5. Study Limitations and Further Work
Given our study design, we are not able to infer the causality between the independent variables and covariables and the HRV indices. Our study subjects had comorbidities (i.e., hypertension and diabetes), different ages (CAVD is considered an age dependent disease) and medication intake (due to the comorbidities), which can clearly influence the HRV indices. However, the approach followed here, based on hierarchical partitioning, allowed us to take into consideration and quantify the particular effect of those different variables among groups while still identifying the independent explanatory capacity of the echocardiographic parameters of the aortic valve on the HRV indices. This is the reason why such variables were included in several of our final models (as indicated in
Table 5) with the particular effects reported in the
Supplementary Materials.
Other strategies such as larger heterogeneous samples with stratified analysis may be useful in further studies to increase the generalization of the present findings. Our study sample had missing data in certain covariables. The sample size was thus explicitly described.
Although hierarchical partitioning models are very useful in finding an exact value of association between variables, the way that association is calculated depends on the R² obtained from those models, so changing the number of variables added into the models may change the percentage assessed for the independent explanatory capacity. Additionally, the models used here were based on a linear regression approach, so another type of model could be used as well to consider the potential non-linear relationship between variables.

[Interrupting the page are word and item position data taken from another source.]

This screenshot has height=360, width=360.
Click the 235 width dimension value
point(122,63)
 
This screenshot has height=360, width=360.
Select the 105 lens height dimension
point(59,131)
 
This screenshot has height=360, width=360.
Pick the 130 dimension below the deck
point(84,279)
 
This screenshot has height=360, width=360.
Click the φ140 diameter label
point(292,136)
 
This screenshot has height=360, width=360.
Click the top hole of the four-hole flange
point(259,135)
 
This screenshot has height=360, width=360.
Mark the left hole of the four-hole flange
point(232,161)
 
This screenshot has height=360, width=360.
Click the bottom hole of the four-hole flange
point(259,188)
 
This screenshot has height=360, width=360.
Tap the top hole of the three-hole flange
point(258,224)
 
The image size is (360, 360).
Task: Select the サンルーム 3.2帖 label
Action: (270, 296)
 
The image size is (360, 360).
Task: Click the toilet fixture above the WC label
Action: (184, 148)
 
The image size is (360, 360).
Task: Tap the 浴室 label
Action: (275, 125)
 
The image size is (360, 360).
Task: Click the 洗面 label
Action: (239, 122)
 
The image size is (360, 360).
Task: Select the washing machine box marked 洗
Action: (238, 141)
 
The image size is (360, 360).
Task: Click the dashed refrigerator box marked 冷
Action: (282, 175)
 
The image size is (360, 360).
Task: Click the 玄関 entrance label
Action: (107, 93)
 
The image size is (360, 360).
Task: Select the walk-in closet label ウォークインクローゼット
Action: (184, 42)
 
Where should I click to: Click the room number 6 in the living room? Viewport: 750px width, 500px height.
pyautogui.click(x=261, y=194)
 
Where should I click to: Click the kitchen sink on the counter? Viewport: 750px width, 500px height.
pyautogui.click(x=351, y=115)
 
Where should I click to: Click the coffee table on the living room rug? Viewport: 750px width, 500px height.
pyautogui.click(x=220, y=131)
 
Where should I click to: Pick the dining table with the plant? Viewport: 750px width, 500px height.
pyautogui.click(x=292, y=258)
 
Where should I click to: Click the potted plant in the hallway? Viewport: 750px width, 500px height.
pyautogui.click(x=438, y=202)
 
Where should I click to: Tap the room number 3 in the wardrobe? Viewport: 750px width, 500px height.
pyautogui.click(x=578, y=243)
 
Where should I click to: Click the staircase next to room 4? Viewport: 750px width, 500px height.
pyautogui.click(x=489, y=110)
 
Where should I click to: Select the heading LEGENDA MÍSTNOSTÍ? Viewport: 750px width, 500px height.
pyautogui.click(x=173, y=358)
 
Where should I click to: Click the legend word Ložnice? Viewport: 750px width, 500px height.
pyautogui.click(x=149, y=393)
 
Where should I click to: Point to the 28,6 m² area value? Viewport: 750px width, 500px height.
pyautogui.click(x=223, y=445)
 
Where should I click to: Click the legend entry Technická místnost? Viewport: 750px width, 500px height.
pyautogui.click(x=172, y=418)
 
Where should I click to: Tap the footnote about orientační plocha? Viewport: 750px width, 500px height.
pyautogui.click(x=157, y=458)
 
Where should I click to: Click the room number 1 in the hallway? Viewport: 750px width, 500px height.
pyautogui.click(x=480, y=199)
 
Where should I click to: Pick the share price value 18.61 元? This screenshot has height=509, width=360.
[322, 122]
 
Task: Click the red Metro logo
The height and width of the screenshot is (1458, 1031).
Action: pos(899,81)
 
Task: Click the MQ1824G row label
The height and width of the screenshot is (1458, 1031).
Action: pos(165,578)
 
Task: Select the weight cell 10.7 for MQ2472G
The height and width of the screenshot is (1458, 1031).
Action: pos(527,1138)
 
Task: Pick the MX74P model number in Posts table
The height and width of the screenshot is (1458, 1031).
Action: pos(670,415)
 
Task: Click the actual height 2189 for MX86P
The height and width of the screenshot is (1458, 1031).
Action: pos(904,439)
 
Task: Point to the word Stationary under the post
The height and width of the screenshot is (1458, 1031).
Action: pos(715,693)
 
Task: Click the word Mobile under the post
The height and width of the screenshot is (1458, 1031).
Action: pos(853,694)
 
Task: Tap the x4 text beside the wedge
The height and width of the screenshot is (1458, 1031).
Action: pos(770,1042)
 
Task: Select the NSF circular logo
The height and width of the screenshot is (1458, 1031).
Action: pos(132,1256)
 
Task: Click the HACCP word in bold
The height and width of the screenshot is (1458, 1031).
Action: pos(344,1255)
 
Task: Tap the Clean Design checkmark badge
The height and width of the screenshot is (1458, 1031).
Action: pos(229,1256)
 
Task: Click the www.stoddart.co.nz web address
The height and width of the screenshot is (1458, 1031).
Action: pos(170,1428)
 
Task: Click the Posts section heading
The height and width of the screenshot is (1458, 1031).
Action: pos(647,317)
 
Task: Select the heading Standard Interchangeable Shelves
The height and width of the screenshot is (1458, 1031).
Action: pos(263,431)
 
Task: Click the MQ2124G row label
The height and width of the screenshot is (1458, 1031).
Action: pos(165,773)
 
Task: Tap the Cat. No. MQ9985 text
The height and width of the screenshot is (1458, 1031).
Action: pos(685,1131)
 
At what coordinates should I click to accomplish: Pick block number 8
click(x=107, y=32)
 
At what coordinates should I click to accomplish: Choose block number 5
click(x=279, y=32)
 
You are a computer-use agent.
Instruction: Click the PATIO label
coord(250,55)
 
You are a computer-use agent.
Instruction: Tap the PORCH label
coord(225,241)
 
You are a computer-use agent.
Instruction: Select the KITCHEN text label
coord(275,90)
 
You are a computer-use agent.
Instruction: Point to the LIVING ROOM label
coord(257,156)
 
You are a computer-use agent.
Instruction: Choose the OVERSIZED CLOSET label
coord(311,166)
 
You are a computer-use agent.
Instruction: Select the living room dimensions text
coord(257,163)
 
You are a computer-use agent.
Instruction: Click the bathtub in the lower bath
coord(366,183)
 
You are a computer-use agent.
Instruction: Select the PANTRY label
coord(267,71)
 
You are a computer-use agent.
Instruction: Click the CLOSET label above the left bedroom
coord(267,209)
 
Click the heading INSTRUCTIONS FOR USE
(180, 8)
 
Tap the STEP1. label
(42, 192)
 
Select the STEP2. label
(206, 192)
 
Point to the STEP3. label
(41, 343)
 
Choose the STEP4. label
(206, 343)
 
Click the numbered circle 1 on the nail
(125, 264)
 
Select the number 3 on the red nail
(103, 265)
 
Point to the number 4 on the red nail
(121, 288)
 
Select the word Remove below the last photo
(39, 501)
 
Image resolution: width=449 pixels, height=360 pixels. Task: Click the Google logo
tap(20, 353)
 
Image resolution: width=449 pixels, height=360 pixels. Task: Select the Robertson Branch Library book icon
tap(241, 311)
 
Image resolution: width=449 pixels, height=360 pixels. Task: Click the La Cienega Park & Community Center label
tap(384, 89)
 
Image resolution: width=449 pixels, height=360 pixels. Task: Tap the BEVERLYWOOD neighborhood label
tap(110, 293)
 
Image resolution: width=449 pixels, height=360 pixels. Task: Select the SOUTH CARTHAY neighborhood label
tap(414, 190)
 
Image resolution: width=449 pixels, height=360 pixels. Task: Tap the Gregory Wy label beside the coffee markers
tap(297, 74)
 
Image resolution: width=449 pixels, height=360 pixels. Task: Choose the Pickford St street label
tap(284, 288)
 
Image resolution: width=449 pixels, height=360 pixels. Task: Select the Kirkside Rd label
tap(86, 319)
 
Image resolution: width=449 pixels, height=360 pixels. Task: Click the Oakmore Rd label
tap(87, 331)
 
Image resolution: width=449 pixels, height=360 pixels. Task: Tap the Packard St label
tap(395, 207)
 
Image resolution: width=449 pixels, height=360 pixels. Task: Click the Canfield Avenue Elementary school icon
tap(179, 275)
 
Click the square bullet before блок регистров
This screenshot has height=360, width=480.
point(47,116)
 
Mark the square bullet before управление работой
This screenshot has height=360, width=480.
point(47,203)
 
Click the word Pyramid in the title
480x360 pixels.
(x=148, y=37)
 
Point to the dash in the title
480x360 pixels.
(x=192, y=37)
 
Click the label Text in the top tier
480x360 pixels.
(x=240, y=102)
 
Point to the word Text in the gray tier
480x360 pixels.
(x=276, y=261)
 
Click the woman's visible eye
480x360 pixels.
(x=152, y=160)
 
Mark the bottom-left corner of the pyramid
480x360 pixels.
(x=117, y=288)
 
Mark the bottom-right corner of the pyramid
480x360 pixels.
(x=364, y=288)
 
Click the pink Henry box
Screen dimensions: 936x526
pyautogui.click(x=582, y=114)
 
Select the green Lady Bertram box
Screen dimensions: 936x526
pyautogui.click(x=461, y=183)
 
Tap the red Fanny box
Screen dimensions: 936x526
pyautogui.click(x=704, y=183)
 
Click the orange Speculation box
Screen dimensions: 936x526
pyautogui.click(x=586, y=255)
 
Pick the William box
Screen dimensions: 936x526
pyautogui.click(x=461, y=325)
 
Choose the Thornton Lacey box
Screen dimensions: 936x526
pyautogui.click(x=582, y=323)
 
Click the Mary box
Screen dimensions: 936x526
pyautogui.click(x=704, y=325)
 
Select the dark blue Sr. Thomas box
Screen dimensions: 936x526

We did not explore here the possibility of transforming variables to warrant homoscedasticity or normal distribution, which could favor linear correlations. It is then also required to study the effect that heteroscedasticity could have in the hierarchical partitioning analysis and specifically to the analysis involving HRV indices.
6. Conclusions
The hierarchical partitioning analysis allowed us to find the independent explanatory capacity of the valve parameters in relation to the adjustments of the HRV indices during active standing. This framework led us to detect a smaller adjustment of the cardiac autonomic response during active standing, caused specifically by the valve deterioration present in CAVD, mainly in AVSt.
The highest percentage of independent explanatory capacity for the echocardiographic parameters was found between AVA and Δα1; nonetheless, PGmean was the valve echocardiographic parameter most recurrent in the hierarchical partitioning models. The hierarchical partitioning analysis also enabled us to identify and quantify the effect, and their differences among groups, of other important covariables such as the ΔmeanNN, SBP and MBF. With these results, we were able to suggest additional pathophysiological mechanisms potentially involved in the CAVD progress. These mechanisms were the existence of a higher basal sympathetic activity with limited adjustment range, and the restriction of the cardiac response to the sympathetic activity owing to a higher-pressure gradient in the aortic valve by means of the baroreceptors.
Overall, our study distinctly revealed insights with a wider perspective to explore and consider calcific aortic valve disease as a neurocardiovascular pathology. This pathology involves autonomic-driven compensatory mechanisms that seem generated by the aortic valve deterioration in itself.